■ **What the task requires**: Format the lines starting at the one containing "Screen dimensions: 1157x788" and ending at the one containing "Action: click(x=15, y=37)" as a Markdown table with the columns Nr and Line. Number each line, skip blank lines, and leave the pictures out.

■ **Provided entries**:
════════════════

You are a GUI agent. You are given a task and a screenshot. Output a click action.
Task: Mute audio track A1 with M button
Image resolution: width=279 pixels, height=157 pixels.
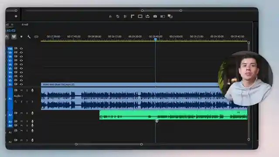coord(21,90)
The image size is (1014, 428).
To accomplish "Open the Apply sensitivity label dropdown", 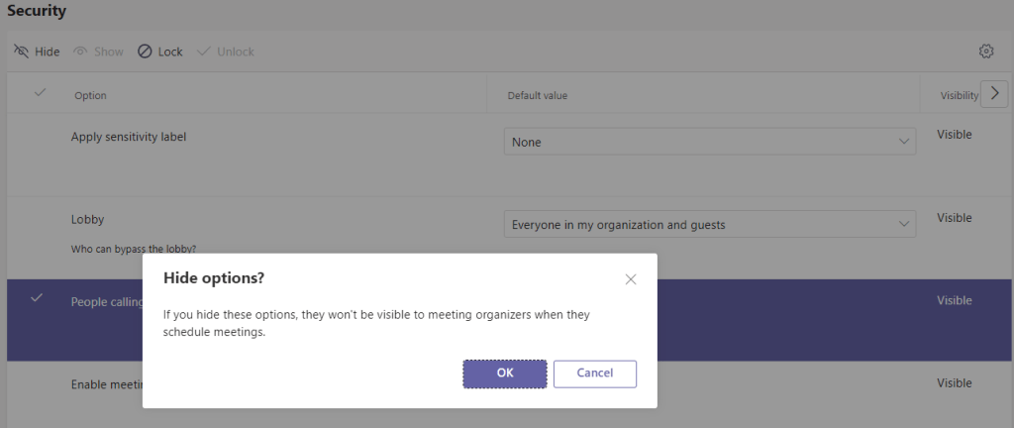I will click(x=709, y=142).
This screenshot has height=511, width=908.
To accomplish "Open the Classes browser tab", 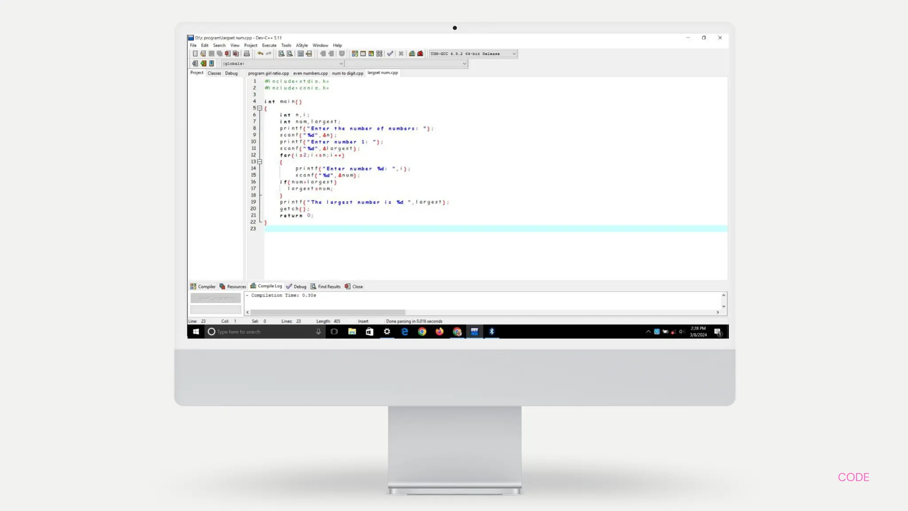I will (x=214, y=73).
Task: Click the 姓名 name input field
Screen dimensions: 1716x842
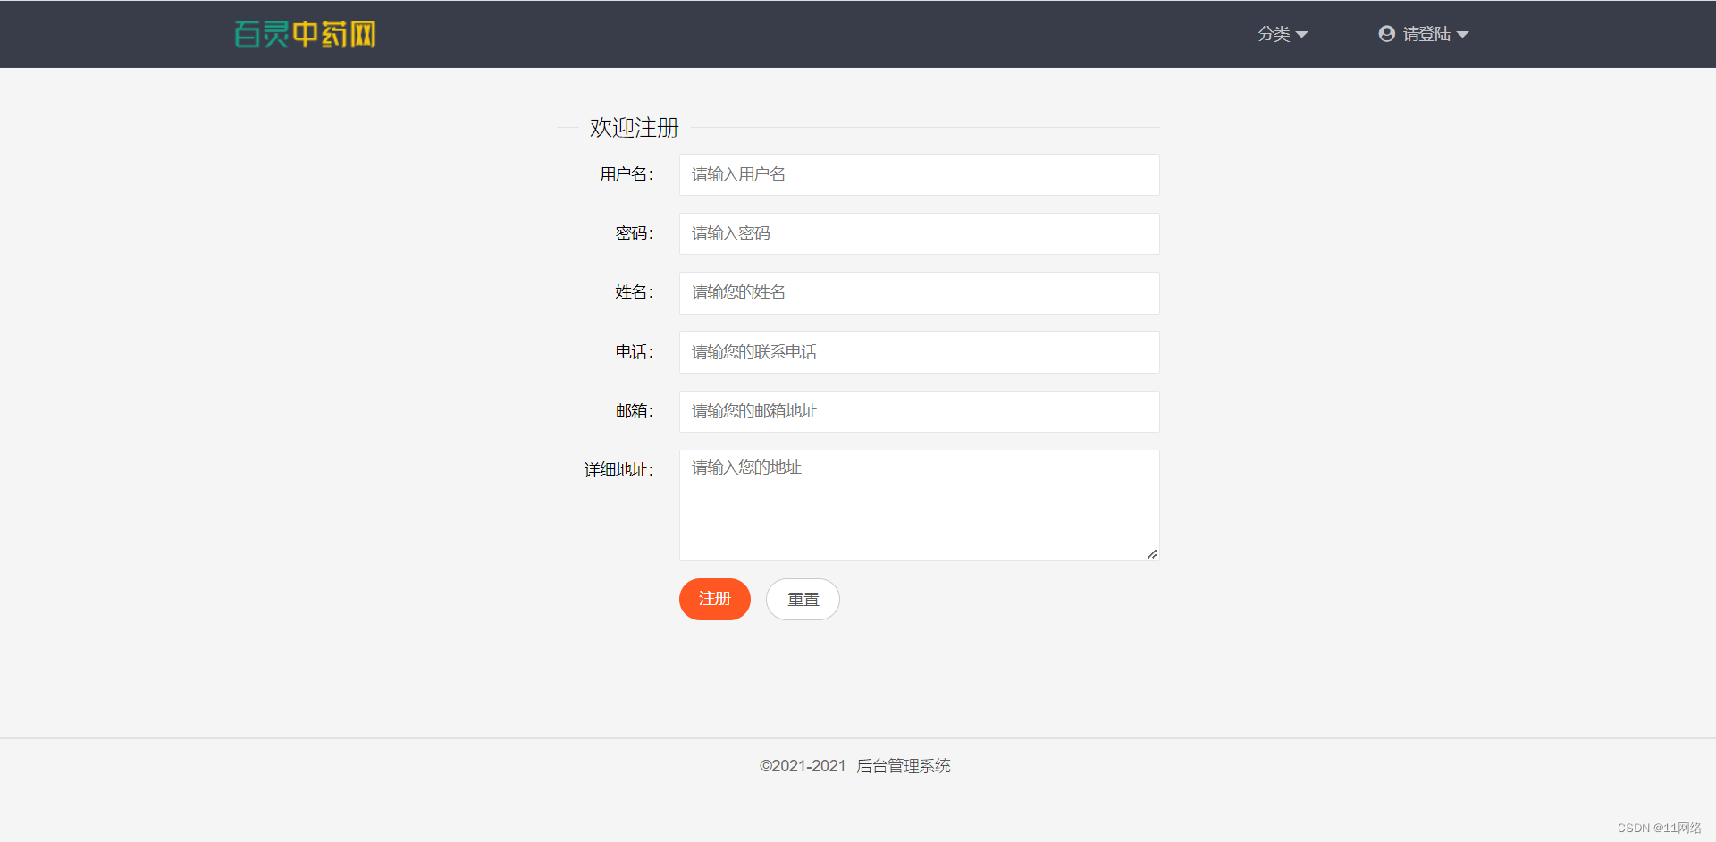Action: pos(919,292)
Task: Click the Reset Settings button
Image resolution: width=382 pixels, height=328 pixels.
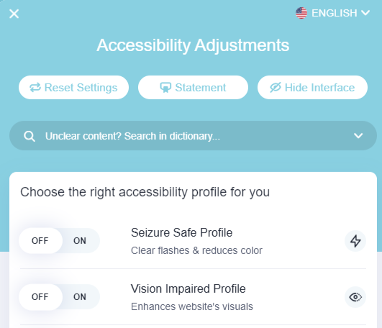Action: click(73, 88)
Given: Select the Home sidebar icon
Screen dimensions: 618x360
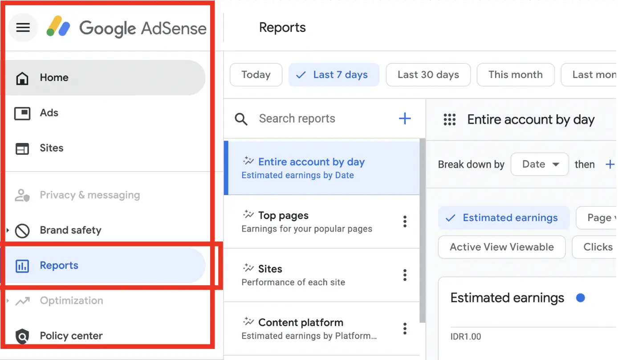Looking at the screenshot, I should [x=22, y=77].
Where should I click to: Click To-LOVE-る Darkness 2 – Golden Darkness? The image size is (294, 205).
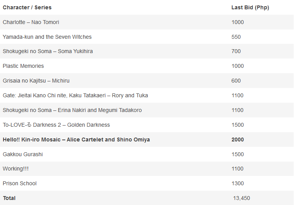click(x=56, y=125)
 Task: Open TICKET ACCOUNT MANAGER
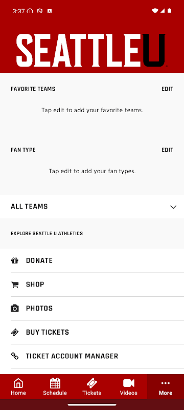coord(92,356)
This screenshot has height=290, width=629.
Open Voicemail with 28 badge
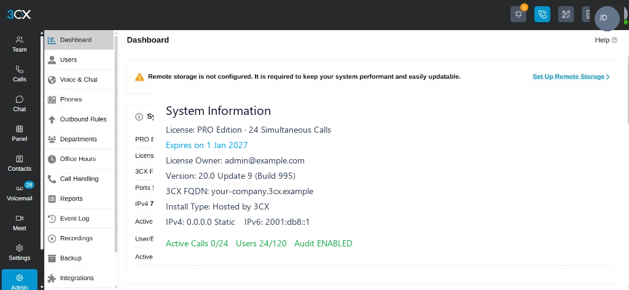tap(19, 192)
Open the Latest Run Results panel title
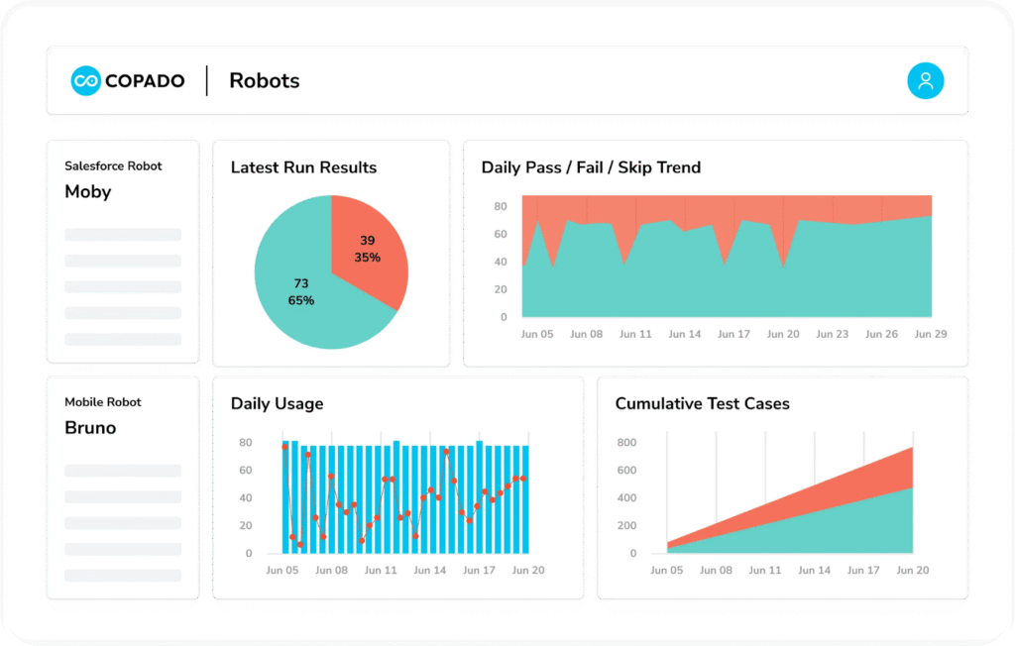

════════════════

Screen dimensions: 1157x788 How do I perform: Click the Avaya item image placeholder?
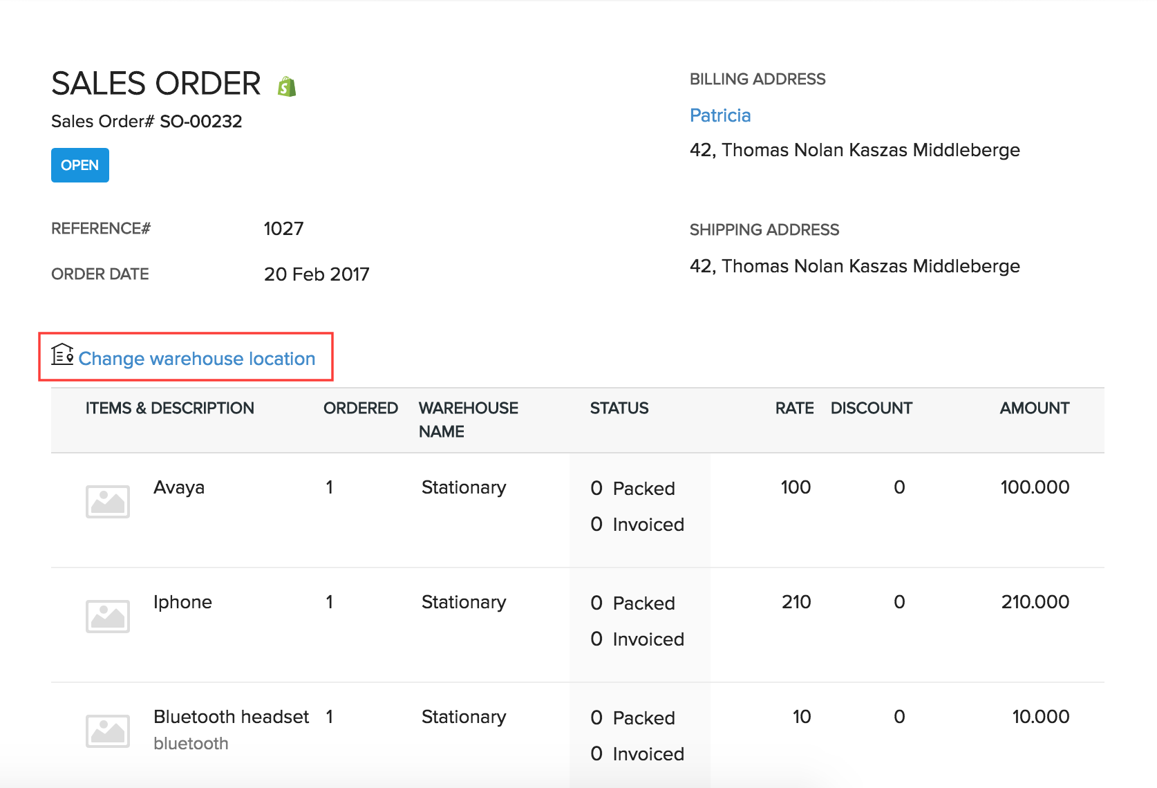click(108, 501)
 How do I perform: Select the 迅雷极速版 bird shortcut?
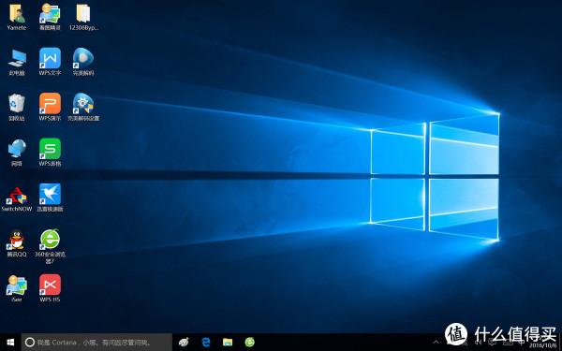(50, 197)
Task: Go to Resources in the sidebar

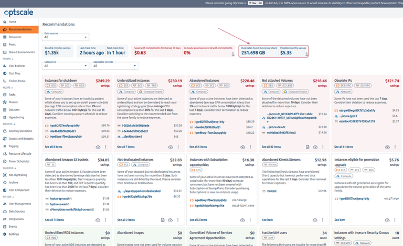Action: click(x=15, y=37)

════════════════

■ **Result for this task**:
| Nr | Line |
|---|---|
| 1 | Screen dimensions: 1157x788 How do I perform: Click the Avaya item image placeholder? |
| 2 | click(108, 501) |
| 3 |  How do I perform: Select the 迅雷极速版 bird shortcut? |
| 4 | (50, 197) |
| 5 | Task: Go to Resources in the sidebar |
| 6 | Action: click(x=15, y=37) |